(Collected data entries)
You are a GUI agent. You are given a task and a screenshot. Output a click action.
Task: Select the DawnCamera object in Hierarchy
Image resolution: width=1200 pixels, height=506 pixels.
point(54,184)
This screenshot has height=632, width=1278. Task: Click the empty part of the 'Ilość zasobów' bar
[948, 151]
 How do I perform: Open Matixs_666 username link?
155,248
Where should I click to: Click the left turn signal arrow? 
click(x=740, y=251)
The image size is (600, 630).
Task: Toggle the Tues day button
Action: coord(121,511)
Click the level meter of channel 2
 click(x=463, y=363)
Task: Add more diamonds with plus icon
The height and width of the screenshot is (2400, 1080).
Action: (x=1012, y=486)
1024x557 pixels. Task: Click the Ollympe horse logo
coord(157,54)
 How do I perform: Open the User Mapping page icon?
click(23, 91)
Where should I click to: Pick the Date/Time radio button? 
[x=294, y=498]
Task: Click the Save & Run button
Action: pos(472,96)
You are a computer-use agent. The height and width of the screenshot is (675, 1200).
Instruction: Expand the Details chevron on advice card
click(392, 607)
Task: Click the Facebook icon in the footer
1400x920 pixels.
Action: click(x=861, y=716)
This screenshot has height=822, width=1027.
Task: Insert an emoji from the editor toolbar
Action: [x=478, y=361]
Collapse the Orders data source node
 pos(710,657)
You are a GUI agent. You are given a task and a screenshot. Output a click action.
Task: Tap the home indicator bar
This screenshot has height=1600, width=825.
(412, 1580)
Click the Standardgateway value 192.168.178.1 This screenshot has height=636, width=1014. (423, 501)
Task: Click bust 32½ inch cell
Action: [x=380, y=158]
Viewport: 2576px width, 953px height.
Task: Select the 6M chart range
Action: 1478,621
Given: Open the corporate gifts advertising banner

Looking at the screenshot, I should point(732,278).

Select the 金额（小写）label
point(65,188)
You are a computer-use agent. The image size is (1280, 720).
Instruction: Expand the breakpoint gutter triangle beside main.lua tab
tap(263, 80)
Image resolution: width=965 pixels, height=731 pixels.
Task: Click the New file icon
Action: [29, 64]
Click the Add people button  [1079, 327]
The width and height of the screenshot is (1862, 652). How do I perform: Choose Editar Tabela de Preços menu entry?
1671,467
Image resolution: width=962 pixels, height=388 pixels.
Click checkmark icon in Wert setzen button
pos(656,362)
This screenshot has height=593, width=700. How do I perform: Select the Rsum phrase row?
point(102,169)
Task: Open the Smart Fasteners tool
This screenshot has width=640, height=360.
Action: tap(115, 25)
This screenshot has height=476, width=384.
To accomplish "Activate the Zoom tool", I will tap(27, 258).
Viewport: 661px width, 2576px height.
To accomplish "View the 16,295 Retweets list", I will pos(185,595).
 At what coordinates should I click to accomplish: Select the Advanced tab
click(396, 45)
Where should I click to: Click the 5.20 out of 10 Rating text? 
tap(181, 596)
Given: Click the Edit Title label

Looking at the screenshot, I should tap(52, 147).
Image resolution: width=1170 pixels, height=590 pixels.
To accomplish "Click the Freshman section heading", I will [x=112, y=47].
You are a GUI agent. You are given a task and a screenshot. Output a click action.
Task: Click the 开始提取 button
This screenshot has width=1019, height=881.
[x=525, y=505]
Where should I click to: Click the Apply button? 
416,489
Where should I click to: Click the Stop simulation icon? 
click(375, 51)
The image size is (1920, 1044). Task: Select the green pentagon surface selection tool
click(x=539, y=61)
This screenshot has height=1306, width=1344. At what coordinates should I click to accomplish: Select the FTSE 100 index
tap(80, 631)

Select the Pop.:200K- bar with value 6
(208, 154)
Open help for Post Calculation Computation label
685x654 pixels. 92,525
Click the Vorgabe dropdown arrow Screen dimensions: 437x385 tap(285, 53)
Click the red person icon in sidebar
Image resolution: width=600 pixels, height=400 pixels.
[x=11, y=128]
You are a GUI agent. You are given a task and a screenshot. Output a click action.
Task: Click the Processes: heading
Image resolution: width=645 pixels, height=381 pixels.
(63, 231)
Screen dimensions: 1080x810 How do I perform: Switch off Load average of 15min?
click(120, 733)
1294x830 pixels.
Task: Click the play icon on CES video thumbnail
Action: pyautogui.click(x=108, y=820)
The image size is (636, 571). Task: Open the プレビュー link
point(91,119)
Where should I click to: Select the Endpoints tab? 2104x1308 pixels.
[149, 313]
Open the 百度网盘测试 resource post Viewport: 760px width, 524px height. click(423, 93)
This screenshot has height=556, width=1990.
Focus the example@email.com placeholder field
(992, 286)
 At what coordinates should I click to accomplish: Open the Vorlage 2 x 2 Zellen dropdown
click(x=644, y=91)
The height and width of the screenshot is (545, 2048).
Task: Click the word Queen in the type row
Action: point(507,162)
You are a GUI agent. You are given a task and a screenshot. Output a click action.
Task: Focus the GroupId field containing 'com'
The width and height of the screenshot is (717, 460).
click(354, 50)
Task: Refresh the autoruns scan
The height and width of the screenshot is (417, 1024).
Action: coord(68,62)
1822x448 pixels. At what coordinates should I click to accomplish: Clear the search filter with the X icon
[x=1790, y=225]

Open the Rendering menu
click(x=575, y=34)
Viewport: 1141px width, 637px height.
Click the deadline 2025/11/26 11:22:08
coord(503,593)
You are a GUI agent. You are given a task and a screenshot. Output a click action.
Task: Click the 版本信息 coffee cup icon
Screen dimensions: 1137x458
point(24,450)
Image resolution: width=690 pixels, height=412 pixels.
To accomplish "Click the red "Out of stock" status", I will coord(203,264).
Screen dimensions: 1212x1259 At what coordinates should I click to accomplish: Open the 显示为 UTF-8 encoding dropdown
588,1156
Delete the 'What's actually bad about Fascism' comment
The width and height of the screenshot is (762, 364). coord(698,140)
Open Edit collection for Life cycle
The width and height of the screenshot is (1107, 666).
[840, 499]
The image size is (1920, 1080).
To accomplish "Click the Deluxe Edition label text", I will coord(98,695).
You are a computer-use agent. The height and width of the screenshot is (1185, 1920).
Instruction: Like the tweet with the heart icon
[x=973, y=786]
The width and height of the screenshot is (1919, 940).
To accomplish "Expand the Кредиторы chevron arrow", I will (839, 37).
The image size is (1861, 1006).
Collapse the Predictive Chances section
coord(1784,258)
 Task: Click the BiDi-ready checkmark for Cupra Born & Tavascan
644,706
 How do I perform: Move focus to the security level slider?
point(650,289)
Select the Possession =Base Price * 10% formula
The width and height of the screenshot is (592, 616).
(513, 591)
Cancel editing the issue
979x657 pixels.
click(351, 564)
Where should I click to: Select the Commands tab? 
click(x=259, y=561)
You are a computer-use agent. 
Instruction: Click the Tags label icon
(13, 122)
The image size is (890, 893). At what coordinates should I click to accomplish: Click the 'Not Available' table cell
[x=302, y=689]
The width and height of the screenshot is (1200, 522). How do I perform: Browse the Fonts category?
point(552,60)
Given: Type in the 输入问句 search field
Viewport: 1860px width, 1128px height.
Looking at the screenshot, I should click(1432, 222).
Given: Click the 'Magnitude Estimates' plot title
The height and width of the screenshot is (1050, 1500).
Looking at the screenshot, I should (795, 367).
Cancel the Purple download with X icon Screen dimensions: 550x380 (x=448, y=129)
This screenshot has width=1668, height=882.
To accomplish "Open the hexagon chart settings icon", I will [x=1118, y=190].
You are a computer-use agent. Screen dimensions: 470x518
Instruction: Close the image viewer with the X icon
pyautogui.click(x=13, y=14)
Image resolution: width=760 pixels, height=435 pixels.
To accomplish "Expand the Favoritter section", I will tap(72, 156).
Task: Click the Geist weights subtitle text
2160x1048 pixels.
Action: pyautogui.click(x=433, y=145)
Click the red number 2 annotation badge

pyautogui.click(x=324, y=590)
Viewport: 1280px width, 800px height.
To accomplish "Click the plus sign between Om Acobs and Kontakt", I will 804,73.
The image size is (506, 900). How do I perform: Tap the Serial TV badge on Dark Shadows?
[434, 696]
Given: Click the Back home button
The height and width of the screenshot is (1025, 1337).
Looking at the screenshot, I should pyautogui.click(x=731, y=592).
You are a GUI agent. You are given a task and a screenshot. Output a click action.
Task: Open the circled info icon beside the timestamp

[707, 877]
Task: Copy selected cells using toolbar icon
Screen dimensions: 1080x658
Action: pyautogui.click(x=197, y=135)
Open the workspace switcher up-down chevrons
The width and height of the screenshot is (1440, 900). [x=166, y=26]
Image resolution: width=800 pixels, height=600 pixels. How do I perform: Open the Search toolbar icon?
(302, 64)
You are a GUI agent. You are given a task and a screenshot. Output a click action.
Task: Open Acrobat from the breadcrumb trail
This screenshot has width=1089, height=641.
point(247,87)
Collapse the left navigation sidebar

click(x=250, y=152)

**Try it:**
The answer must be every line of the records that contains the word "plus".

**Solution to this task:**
Task: Add more diamonds with plus icon
To accomplish "Click the plus sign between Om Acobs and Kontakt", I will 804,73.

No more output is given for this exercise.